Task requirements:
Will you repeat verbatim the part of the entries that opens with the line containing "The width and" and runs through the final line of the entries, including both of those lines?

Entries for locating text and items
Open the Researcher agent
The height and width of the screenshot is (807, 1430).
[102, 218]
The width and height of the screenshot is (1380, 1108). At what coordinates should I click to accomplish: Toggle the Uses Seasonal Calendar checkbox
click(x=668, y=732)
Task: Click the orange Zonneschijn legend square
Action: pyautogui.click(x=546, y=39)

Expected answer:
The width and height of the screenshot is (1380, 1108). At what coordinates should I click to accomplish: Toggle the Uses Seasonal Calendar checkbox
click(x=668, y=732)
Task: Click the orange Zonneschijn legend square
Action: pyautogui.click(x=546, y=39)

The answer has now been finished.